Lastly, we would like to see how does the solution behave for various times. This can be done very easily by collecting the values of $u$ for a fixed time $t>0$ (it is a horizontal line).

We can summarize this as follows:

• For $0\leq t<1$

$$ u(x,t) = \begin{cases} 1, & x <0, \\ -1, & 0 < x < 1-t, \\ \frac{x-1}{t}, & 1-t < x < 1, \\ 0, & x >1.\\ \end{cases} $$

• For $1\leq t < 4$

$$ u(x,t) = \begin{cases} 1, & x < (\sqrt{t}-1)^2, \\ \frac{x-1}{t}, & (\sqrt{t}-1)^2 < x < 1, \\ 0, & x >1.\\ \end{cases} $$

• For $t \geq 4$

$$ u(x,t) = \begin{cases} 1, & x < \frac{1}{2}t-1, \\ 0, & x > \frac{1}{2}t-1.\\ \end{cases} $$

You are encouraged to make a plot of this! If you understand this example completely then the rest should be much easier.

The next problems in 13 are somewhat easier. There are certain points that you should keep in mind.

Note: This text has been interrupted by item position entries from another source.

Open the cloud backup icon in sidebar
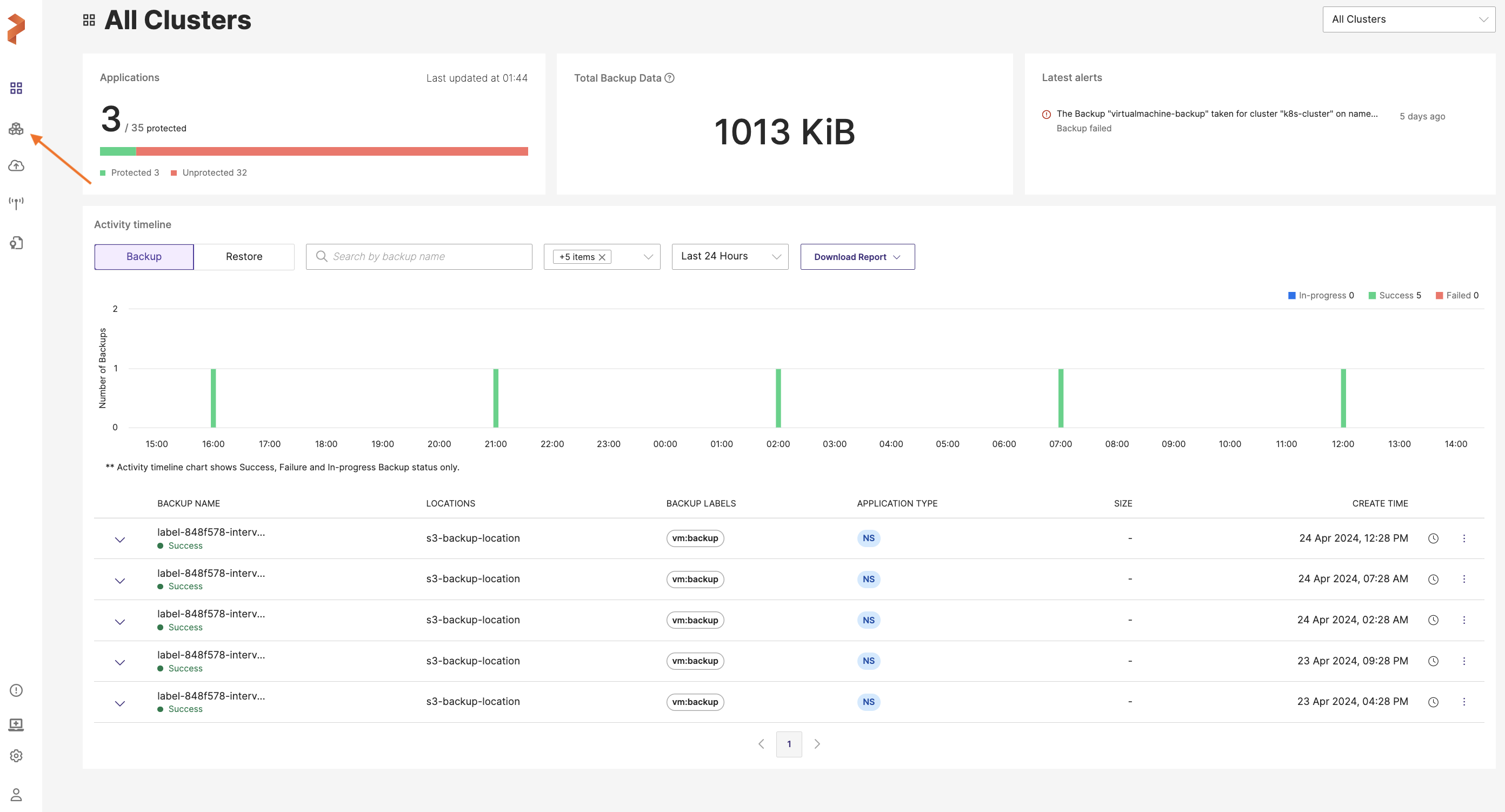Image resolution: width=1505 pixels, height=812 pixels. click(x=16, y=166)
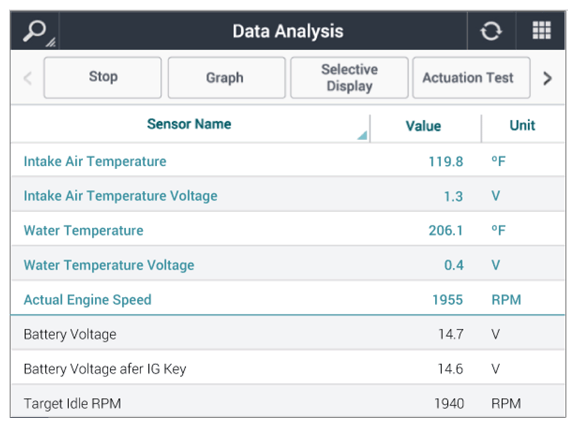Open the Graph view
Screen dimensions: 577x427
click(x=226, y=77)
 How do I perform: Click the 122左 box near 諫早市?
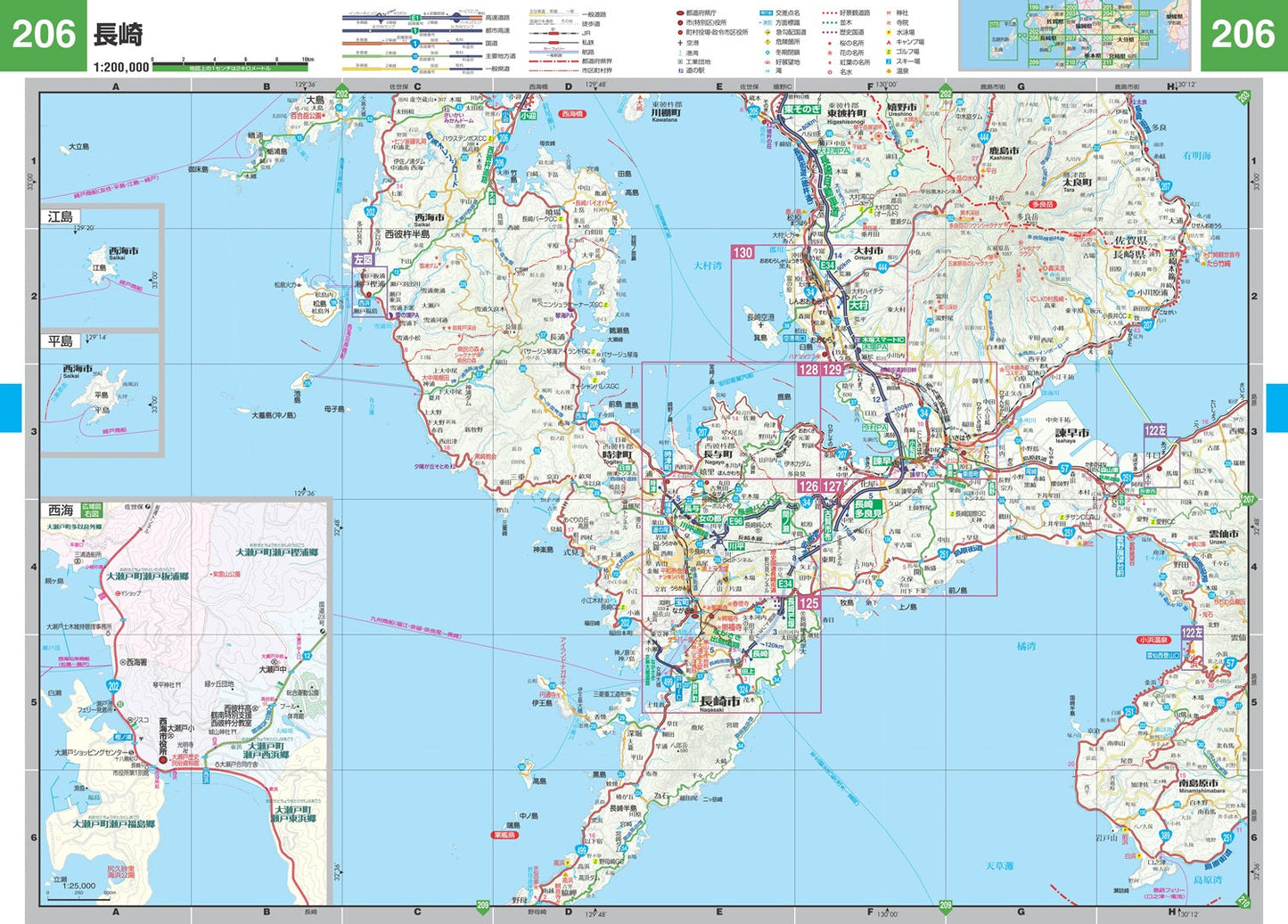(x=1155, y=430)
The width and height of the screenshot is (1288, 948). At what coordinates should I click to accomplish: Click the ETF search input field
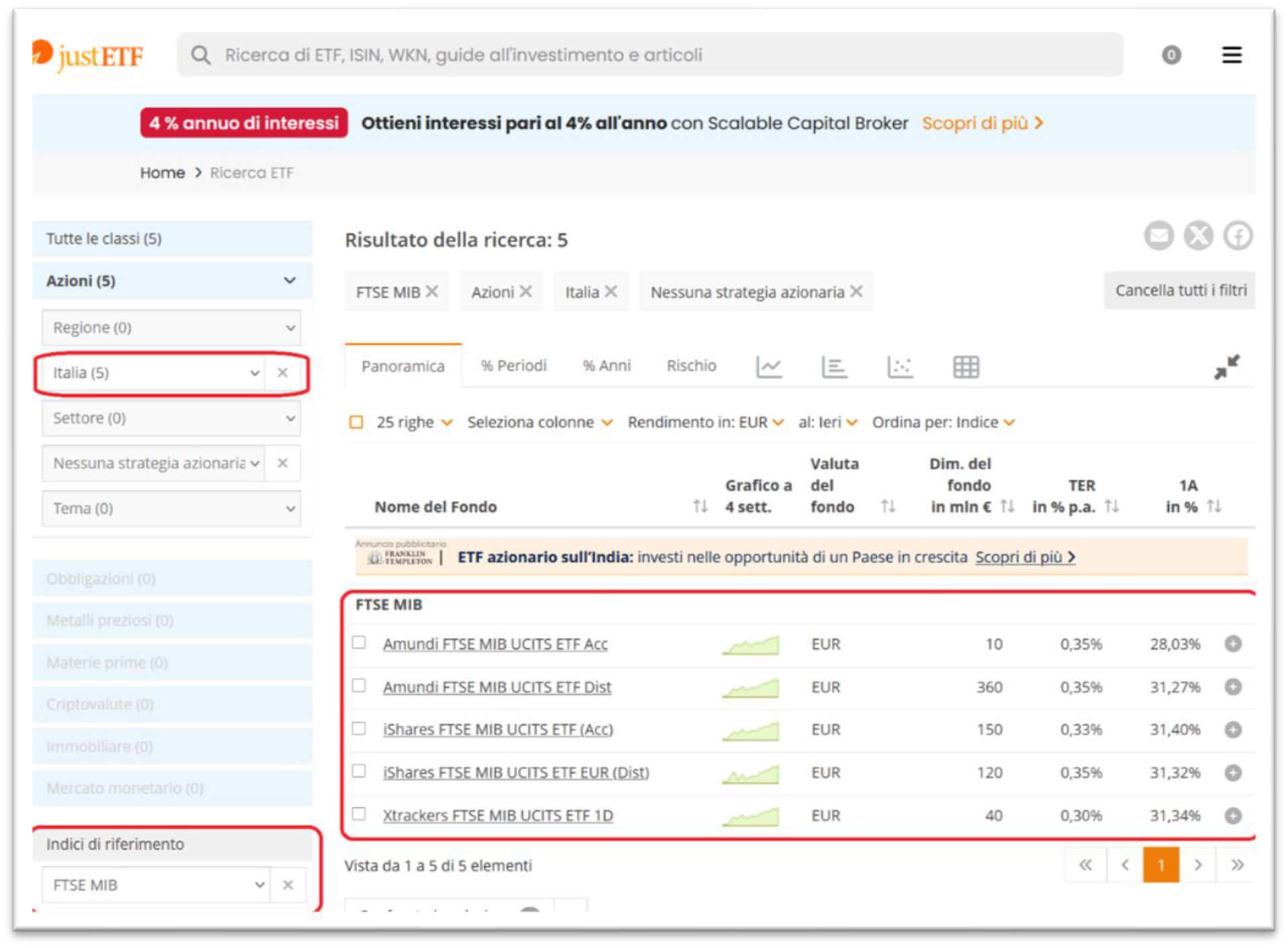(649, 55)
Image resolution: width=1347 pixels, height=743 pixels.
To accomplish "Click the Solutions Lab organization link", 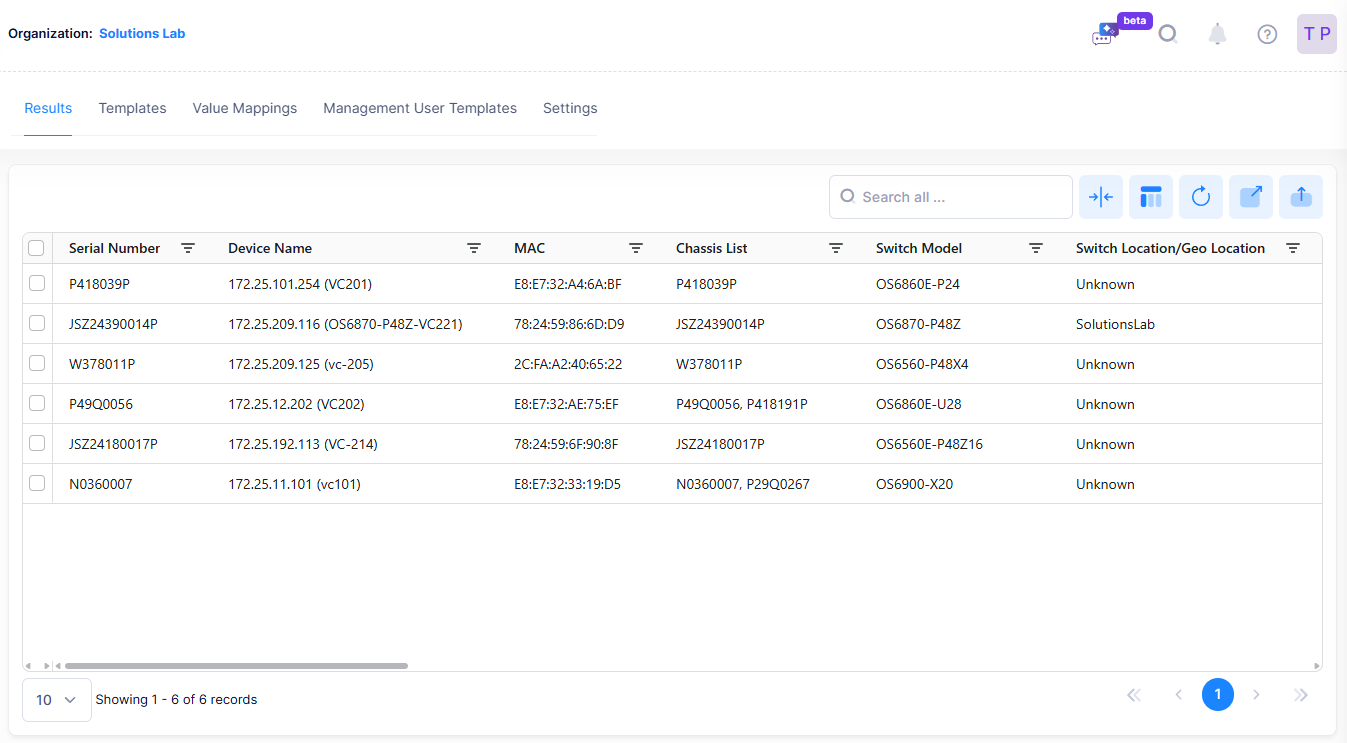I will click(x=142, y=33).
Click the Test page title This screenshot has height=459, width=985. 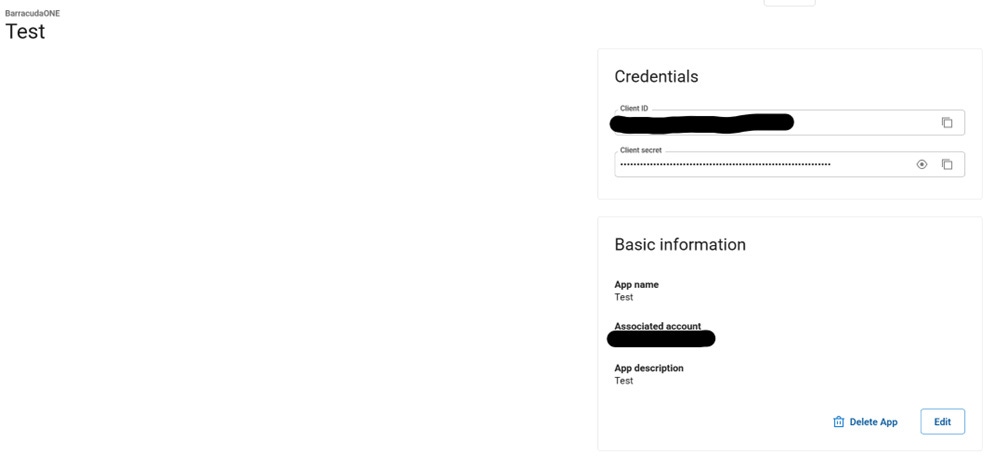point(25,31)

• They exhibit a “triangle” in which characteristics meet at single point. They terminate there and, hence, do not intersect.
• What does intersect are pure characteristics or rarefactions.
• In Problem 13d we do not have a void but $u$ is not piecewise constant. Therefore, for the R-H condition we take the value of $u$ evaluated as a one-sided limit on the shock wave.
• Keep in mind that the flux can always be calculated from the speed, i.e. $q(u) = \int c(u) du$.